_COMPITO RICHIESTO_.
Riscrivi il testo sulla disputa dei chip tra Cina e Stati Uniti da "I moniti a Olanda" a "irritazione a Pechino.", estremi inclusi, sostituendo "Pechino" con "Beijing".

_ESTRATTO DEL DOCUMENTO_.
◇ ◇ ◇ ◇ ◇ ◇ ◇

I moniti a Olanda e Giappone

Dei 36 gruppi segnalati, tutti sono basati in Cina, tranne uno, collocato in Giappone, controllato da un gruppo cinese. La disputa non riguarda solo Cina e Stati Uniti, ma ha dimensioni molto più ampie. Sia il Giappone che i Paesi Bassi stanno valutando controlli alle esportazioni verso la Cina su pressioni di Washington, destando irritazione a Pechino.

In questa chiave va letto il sottile monito del presidente cinese, Xi Jinping, al primo ministro olandese, Mark Rutte, a margine dello scorso vertice del G20 di Bali. “Il mondo è uno”, ha detto Xi, ed è “necessario contrastare la politicizzazione delle questioni economiche e commerciali e mantenere la stabilità delle catene industriali e di approvvigionamento globali”. Nel mirino c’è il produttore di attrezzature per i chip Asml, che ha recentemente mostrato una certa riluttanza a tagliare i legami commerciali con la Cina sotto la pressione degli Usa.

Di tono simile anche il richiamo alla stabilità delle catene industriali rivolto da Xi al primo ministro giapponese, Fumio Kishida, incontrato pochi giorni dopo a Bangkok, a margine del vertice Apec (Asia-Pacific Economic Cooperation).

La questione si aggiunge alle già profonde diatribe in corso tra Pechino e Tokyo (Taiwan e rivendicazioni territoriali nel Mare Cinese Orientale) alimentando un clima di diffidenza che i due Paesi cercheranno di gestire con l’arrivo a Pechino, previsto per fine mese, del ministro degli Esteri giapponese, Yoshimasa Haysashi. Nella competizione con gli Usa sui chip, la Cina punta sull’autosufficienza, ma allo stesso tempo intende “espandere attivamente l’importazione di tecnologia avanzata e attrezzature importanti”, come si sottolinea in un passaggio della Conferenza Centrale del Lavoro Economico che si e’ tenuta nei giorni scorsi a Pechino per stendere le linee da seguire in economia nel 2023.

Il nodo di Taiwan

Per la Cina, gli Stati Uniti devono “smettere di abusare del concetto di sicurezza nazionale e prendere di mira specifiche aziende cinesi con misure discriminatorie e ingiuste”, ha dichiarato questa settimana il portavoce del ministero degli Esteri, Wang Wenbin, che non si è rallegrato all’anticipazione della notizia, confermata ieri, dell’eliminazione di 25 aziende cinesi dalla Unverified List di Washington. La disputa non poteva escludere Taiwan, uno dei maggiori produttori di semiconduttori al mondo con il gigante Tsmc.

I rapporti tra Washington e Taipei sono ai livelli più alti da decenni, e irritano profondamente Pechino che esercita pressioni economiche, diplomatiche e militari sull’isola. Ad agosto scorso, poche settimane dopo la visita della speaker della Camera dei Rappresentanti Usa, Nancy Pelosi, a cui Pechino ha reagito con sette giorni di imponenti esercitazioni militari nello Stretto, la presidente di Taiwan, Tsai Ing-wen ha aperto in maniera chiara alla cooperazione con gli Usa.

◇ ◇ ◇ ◇ ◇ ◇ ◇

_VOCI FORNITE_.
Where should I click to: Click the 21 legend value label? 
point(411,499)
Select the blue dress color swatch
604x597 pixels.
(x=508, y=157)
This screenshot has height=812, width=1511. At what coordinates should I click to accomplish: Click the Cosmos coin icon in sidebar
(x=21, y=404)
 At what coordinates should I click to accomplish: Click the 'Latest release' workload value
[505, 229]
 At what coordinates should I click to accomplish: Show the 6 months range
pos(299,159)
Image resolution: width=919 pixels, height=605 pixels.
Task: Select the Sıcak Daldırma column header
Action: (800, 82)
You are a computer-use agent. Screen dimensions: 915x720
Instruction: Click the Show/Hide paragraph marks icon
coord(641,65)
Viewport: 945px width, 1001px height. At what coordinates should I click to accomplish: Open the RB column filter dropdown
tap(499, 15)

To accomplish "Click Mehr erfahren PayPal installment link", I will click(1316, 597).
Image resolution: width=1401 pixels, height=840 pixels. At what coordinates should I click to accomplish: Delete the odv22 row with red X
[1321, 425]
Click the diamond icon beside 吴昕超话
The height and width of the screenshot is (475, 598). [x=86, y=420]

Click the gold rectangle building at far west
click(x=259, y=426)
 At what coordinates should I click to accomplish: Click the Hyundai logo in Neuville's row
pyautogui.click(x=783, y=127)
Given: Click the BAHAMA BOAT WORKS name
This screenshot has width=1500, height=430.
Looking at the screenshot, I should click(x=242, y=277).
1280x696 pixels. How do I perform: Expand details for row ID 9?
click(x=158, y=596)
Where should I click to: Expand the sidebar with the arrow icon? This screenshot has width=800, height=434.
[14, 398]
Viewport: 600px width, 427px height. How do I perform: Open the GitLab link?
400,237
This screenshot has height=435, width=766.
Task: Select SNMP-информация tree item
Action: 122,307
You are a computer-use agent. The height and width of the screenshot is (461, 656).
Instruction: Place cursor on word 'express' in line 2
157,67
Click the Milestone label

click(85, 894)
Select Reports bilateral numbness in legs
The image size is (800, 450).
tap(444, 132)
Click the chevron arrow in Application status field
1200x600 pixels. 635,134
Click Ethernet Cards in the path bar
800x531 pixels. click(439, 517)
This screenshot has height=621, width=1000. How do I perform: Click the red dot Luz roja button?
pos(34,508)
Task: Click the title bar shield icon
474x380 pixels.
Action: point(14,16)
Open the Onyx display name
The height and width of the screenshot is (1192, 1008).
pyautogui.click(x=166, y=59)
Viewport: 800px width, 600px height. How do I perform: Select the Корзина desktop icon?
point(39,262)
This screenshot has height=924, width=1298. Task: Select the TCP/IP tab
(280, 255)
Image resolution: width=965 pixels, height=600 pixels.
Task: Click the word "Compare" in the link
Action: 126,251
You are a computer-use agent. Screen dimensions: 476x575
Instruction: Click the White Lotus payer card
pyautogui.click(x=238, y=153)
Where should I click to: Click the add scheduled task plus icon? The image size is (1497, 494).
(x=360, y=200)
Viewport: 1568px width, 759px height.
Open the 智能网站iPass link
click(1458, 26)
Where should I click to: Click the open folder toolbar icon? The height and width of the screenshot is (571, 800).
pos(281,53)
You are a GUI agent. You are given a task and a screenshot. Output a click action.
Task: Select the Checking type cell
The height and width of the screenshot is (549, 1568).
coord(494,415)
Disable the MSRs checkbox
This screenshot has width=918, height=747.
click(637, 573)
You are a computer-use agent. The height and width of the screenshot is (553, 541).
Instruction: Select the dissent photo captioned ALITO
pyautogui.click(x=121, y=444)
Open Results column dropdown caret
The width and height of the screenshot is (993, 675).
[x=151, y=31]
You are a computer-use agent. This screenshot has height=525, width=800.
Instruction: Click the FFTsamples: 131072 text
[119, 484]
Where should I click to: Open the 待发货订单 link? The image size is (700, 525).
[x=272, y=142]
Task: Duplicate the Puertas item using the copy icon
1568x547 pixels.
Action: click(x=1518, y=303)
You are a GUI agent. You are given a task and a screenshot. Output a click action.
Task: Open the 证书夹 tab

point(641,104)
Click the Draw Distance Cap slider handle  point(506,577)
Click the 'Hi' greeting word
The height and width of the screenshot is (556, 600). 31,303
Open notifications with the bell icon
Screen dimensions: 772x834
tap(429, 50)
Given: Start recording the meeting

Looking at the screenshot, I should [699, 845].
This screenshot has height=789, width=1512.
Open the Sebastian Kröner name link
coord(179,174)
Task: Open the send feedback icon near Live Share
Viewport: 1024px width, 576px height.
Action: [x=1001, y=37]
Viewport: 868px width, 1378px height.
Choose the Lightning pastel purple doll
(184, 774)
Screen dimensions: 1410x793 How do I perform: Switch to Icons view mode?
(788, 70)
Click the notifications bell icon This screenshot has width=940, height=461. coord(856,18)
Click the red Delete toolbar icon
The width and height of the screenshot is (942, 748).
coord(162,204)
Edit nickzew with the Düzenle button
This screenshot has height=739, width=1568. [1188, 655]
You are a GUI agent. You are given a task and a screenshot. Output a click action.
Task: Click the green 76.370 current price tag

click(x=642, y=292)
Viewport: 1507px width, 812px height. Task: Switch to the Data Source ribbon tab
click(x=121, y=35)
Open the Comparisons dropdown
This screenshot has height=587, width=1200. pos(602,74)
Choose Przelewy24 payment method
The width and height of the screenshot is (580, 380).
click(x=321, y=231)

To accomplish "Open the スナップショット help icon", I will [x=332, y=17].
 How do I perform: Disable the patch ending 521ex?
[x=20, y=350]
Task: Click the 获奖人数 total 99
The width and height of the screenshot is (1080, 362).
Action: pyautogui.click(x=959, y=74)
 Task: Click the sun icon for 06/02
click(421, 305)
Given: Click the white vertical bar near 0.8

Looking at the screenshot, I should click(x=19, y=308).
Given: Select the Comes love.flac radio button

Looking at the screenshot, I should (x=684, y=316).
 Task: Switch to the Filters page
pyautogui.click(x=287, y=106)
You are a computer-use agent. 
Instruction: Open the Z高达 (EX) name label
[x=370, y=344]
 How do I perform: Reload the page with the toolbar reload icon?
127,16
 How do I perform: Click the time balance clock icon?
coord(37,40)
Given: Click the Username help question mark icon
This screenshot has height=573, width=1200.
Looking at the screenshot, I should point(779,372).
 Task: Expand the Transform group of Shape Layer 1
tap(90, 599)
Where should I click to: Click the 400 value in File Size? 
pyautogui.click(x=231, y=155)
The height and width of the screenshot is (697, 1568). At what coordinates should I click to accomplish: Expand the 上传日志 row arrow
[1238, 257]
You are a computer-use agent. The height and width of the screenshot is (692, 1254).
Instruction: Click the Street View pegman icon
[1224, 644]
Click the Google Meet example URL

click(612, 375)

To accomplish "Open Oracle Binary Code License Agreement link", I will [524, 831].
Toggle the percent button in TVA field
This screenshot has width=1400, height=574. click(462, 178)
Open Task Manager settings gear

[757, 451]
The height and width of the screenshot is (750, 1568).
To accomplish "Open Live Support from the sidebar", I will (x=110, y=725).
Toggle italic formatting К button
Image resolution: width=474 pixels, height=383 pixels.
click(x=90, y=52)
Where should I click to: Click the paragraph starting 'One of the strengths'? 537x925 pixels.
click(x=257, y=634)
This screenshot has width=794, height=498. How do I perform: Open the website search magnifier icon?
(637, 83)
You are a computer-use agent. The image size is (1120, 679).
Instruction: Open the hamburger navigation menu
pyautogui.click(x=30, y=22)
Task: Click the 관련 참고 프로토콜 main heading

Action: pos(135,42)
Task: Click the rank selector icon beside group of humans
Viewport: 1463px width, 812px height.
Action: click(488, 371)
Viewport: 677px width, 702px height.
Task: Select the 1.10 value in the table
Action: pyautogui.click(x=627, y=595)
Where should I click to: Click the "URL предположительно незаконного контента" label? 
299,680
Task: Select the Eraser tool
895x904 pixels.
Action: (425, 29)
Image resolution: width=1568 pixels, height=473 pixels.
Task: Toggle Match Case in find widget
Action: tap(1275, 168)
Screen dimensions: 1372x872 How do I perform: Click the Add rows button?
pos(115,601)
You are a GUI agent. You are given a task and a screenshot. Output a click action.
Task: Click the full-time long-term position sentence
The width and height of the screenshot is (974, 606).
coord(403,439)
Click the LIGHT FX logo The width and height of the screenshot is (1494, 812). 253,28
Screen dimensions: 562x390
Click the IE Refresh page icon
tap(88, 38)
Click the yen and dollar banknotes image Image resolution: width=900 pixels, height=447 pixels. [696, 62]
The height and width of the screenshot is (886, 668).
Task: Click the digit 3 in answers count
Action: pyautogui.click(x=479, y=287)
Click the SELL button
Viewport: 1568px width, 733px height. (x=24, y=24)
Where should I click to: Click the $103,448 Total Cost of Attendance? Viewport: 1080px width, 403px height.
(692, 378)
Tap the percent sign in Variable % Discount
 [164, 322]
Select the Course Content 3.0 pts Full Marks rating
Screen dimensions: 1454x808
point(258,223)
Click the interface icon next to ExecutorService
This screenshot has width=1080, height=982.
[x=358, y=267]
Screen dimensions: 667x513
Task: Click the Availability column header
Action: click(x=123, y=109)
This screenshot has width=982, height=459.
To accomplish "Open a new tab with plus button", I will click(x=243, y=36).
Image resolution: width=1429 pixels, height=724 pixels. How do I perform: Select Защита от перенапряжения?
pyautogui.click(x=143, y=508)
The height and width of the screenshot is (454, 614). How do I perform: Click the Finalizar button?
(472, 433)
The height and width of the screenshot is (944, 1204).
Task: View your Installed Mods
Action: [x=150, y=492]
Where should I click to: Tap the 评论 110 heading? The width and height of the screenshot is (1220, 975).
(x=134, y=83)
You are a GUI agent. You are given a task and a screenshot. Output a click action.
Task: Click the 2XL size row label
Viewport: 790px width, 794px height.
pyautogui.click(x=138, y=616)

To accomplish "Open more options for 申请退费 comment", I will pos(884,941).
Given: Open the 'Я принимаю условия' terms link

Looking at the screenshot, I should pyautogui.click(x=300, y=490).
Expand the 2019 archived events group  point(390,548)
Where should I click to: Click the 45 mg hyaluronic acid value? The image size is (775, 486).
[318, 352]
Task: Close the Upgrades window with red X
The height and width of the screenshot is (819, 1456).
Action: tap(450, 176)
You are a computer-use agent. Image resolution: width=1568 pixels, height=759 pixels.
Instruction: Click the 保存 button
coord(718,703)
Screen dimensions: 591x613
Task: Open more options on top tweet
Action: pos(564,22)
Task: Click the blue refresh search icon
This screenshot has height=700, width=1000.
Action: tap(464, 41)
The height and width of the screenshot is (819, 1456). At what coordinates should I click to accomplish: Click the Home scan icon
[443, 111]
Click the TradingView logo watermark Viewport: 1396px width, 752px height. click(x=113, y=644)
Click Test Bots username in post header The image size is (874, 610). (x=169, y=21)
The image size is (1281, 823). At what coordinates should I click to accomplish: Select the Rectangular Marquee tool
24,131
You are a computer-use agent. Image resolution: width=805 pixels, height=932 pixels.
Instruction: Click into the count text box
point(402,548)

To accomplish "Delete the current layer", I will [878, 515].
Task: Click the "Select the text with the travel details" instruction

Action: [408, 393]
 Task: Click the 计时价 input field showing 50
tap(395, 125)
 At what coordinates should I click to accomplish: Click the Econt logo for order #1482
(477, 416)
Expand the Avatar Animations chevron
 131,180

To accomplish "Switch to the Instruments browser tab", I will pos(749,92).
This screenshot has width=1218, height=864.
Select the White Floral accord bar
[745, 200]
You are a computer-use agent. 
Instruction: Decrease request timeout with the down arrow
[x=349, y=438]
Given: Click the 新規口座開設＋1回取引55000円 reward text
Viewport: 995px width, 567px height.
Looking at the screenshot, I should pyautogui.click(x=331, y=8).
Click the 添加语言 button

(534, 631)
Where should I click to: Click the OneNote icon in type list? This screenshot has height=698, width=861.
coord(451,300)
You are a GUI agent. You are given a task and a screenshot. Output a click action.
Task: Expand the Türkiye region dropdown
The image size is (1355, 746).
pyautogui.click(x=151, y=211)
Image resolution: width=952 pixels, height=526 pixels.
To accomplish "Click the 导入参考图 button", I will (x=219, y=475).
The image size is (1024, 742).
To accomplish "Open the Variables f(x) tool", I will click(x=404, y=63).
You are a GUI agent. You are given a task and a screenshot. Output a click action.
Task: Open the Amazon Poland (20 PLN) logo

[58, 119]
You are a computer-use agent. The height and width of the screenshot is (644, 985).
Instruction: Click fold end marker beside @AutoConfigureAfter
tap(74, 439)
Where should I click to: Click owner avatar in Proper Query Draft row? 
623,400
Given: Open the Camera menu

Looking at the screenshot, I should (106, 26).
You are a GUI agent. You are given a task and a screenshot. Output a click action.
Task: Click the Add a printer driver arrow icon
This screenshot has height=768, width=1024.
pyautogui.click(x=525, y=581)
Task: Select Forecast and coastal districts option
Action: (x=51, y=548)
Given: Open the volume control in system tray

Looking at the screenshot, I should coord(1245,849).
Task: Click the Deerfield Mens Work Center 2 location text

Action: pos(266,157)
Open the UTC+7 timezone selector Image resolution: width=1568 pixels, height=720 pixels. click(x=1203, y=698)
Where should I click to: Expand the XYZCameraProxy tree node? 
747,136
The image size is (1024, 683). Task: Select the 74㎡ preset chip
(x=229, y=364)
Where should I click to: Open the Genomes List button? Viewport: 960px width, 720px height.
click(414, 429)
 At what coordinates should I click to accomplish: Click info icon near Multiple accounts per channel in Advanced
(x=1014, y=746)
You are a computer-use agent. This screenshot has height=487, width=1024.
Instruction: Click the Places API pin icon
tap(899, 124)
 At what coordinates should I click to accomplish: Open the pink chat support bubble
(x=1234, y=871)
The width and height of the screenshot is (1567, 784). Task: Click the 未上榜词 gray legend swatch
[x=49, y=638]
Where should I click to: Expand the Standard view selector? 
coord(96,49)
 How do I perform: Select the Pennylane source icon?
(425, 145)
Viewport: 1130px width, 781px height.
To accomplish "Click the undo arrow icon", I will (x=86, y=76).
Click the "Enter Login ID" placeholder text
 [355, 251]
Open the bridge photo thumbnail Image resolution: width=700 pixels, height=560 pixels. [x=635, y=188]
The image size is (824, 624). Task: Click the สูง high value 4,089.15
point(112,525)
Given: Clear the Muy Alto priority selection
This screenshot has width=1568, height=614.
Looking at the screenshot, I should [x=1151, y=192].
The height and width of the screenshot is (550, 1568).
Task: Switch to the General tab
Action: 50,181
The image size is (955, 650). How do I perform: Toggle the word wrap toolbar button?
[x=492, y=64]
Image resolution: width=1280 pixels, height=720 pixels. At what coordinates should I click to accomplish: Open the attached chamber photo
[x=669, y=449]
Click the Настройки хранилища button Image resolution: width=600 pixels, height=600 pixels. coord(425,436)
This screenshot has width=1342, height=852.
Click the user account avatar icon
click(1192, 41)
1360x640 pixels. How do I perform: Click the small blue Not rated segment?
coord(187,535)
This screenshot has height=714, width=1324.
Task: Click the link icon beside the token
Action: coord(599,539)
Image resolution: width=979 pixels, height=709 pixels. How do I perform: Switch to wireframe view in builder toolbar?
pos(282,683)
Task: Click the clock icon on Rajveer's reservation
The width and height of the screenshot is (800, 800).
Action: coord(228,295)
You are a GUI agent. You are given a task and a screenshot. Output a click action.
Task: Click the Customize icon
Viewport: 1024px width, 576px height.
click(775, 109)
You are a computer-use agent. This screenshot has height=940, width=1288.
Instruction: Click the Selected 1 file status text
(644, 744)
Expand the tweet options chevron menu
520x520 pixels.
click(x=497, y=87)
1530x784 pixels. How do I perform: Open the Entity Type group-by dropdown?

◇ ◇ ◇ ◇ ◇ ◇ ◇

_RISULTATO_.
I moniti a Olanda e Giappone

Dei 36 gruppi segnalati, tutti sono basati in Cina, tranne uno, collocato in Giappone, controllato da un gruppo cinese. La disputa non riguarda solo Cina e Stati Uniti, ma ha dimensioni molto più ampie. Sia il Giappone che i Paesi Bassi stanno valutando controlli alle esportazioni verso la Cina su pressioni di Washington, destando irritazione a Beijing.